Enjoyed this Blog, Joanne. I love all the work shown! Thanks for posting. Nice food photos, too!

smellofpaint said...

Hi, Joanne!
Such wonderful commentary! your language seems completely unforced -- fluid, economical and poetic... . I've been to Hudson several times; that country is a pleasure to see in the summer and in winter; and it is culturally very alive. Appreciate your photos of artists' studios, inside and out -- a real visual treat!

VBAA >>PHILIP G.<<

Nancy Natale said...

Thanks for including my work in your tour, Joanne. This is a wonderful collection of work. I saw the shows at John Davis Gallery and they were just great. Brenda Goodman's work really speaks to me and I was so happy to see her paintings in person.
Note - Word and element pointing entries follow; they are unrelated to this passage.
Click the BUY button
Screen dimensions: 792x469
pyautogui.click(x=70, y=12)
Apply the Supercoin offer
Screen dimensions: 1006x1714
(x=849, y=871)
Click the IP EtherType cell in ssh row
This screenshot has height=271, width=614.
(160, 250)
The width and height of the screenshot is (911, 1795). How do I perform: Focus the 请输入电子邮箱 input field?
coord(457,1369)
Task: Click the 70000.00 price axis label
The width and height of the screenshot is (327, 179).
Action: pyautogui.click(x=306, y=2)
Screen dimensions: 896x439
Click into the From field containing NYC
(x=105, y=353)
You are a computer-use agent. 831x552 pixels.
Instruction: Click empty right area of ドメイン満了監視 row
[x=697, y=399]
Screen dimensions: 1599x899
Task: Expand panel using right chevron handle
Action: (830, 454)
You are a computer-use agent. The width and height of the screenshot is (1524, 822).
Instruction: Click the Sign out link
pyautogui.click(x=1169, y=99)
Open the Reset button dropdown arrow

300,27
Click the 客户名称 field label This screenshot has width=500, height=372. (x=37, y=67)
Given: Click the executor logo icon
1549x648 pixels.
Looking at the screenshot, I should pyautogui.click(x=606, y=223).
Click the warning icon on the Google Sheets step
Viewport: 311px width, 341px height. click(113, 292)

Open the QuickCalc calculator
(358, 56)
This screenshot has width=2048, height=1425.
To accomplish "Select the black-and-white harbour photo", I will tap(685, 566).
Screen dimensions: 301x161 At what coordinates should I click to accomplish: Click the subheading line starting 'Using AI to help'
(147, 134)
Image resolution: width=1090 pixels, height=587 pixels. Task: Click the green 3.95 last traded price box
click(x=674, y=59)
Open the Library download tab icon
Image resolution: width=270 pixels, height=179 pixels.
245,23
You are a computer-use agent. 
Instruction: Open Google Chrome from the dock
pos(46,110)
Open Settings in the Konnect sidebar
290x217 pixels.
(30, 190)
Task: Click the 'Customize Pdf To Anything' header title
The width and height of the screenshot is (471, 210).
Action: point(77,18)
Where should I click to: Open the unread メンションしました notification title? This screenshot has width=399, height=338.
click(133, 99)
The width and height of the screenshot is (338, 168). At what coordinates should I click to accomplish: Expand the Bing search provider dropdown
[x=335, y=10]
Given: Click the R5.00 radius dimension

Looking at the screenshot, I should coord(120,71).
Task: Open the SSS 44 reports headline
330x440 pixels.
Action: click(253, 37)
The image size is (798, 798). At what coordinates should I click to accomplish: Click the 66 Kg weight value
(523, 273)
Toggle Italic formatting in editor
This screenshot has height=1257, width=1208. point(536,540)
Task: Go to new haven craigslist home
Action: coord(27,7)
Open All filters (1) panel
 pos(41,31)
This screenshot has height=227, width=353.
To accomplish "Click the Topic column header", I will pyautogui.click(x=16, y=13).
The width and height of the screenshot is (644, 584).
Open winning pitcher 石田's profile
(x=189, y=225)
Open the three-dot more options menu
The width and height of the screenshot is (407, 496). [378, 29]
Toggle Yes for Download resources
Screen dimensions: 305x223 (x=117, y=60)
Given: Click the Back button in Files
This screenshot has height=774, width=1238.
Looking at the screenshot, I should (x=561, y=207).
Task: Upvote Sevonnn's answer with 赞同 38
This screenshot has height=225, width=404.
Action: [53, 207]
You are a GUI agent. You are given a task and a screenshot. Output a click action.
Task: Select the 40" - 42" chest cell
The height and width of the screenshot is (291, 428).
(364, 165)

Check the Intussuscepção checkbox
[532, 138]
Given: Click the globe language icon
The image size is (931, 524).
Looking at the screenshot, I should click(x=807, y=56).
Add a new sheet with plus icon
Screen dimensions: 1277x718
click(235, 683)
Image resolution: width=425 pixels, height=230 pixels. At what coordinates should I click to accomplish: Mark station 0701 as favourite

The setting for it was so perfect in the carriage house. It was also a treat to see Louise Fishman's work in person. And I enjoyed seeing Nancy Azara's and Darla Bjork's work, studios and great food. The Hudson Valley is a beautiful space and the amount of art produced there is outstanding. I feel very fortunate to be showing my work there at the wonderful R&F Gallery.

Admin said...

I am a big fan of Louise Fish(wo)man's and Brenda Good(wo)man's work; thanks!

Anonymous said...

Quality art , now im hungry.

Lynette Haggard said...

Terrific post, thank you!

Victoria Webb said...

Another fan here of Fishman. Thanks so much for the great shots. Small world dept: met Azara's daughter back in early 2000 in NYC, her sculptural work was hanging in the loft space.

donna said...

Beautiful work, thanks Joanne. I wondered about Brenda Goodman's work on the concrete (?) blocks. Having those beneath the work, making it more an object, is very interesting to me. I assume it was intentional, but notice that the ceilings are low in that space and wondered if it crowded her work to hang it on the wall.

james w hadley said...

I appreciate seeing this work, and must say I find your motto at the top of your blog wonderful.

Anonymous said...

Fishman's blue painting (the relationship between scale of marls and framing edge) contains that mix of aggression and uncertainty that I can sometimes still see in vintage AbEx, if I use my imagination, even with all the water under the bridge. It's a real knockout. and that must be VERY hard to do in such a well-known idiom (gestural abstraction). So she shows the difference between idiom or approach and the individual work. You don't know one just cuz you know the other.